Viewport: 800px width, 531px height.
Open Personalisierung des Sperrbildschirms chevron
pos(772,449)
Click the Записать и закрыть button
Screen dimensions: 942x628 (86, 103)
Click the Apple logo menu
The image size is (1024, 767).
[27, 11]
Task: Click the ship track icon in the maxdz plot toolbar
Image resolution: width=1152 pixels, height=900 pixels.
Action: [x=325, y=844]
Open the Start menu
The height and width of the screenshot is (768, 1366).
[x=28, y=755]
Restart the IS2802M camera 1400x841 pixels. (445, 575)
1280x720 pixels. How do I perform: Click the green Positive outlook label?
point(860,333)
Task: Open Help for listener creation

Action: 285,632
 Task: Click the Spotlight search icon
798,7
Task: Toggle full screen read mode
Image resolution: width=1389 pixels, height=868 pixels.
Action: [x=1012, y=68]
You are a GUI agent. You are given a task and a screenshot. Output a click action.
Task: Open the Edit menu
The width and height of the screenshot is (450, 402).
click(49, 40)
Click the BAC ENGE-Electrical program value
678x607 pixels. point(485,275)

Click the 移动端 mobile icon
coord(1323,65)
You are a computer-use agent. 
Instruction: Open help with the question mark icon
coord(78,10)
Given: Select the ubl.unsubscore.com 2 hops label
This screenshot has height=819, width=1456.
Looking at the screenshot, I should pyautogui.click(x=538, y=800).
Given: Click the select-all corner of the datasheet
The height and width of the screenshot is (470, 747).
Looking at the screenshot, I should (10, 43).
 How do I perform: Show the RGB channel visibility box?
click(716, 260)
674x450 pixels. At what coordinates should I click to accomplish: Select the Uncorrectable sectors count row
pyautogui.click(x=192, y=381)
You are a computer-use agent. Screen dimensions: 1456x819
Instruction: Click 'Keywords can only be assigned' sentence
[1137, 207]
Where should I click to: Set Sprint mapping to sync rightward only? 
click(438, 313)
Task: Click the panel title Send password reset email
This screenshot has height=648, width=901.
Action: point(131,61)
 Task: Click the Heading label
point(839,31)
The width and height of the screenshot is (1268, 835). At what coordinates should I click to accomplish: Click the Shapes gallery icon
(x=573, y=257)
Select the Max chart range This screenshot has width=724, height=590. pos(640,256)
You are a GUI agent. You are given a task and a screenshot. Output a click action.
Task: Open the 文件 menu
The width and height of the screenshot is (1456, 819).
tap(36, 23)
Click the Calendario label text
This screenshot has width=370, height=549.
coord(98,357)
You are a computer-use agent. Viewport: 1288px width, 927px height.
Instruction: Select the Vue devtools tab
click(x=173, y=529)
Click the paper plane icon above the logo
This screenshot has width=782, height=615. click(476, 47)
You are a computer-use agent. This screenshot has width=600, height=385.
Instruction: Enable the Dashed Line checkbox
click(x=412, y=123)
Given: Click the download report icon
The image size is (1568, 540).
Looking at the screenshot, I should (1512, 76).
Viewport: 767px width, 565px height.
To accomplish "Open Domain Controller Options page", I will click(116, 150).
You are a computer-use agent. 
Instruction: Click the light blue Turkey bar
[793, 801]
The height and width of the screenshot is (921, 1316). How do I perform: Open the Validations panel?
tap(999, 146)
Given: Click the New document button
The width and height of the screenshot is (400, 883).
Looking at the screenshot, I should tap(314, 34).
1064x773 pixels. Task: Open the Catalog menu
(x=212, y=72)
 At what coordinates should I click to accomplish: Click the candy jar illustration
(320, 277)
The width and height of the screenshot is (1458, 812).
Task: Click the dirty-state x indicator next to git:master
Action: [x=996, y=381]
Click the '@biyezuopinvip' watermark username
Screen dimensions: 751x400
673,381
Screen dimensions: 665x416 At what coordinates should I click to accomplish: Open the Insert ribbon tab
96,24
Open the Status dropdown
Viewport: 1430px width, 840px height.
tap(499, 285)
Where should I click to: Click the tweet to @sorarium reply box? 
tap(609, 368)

:::

# The task
Return the items exactly as they appear, from the line containing "Task: Toggle full screen read mode" through the line containing "Select the Max", including both of those lines.

# Final result
Task: Toggle full screen read mode
Image resolution: width=1389 pixels, height=868 pixels.
Action: [x=1012, y=68]
You are a GUI agent. You are given a task and a screenshot. Output a click action.
Task: Open the Edit menu
The width and height of the screenshot is (450, 402).
click(49, 40)
Click the BAC ENGE-Electrical program value
678x607 pixels. point(485,275)

Click the 移动端 mobile icon
coord(1323,65)
You are a computer-use agent. 
Instruction: Open help with the question mark icon
coord(78,10)
Given: Select the ubl.unsubscore.com 2 hops label
This screenshot has height=819, width=1456.
Looking at the screenshot, I should pyautogui.click(x=538, y=800).
Given: Click the select-all corner of the datasheet
The height and width of the screenshot is (470, 747).
Looking at the screenshot, I should (10, 43).
 How do I perform: Show the RGB channel visibility box?
click(716, 260)
674x450 pixels. At what coordinates should I click to accomplish: Select the Uncorrectable sectors count row
pyautogui.click(x=192, y=381)
You are a computer-use agent. Screen dimensions: 1456x819
Instruction: Click 'Keywords can only be assigned' sentence
[1137, 207]
Where should I click to: Set Sprint mapping to sync rightward only? 
click(438, 313)
Task: Click the panel title Send password reset email
This screenshot has height=648, width=901.
Action: point(131,61)
 Task: Click the Heading label
point(839,31)
The width and height of the screenshot is (1268, 835). At what coordinates should I click to accomplish: Click the Shapes gallery icon
(x=573, y=257)
Select the Max chart range This screenshot has width=724, height=590. pos(640,256)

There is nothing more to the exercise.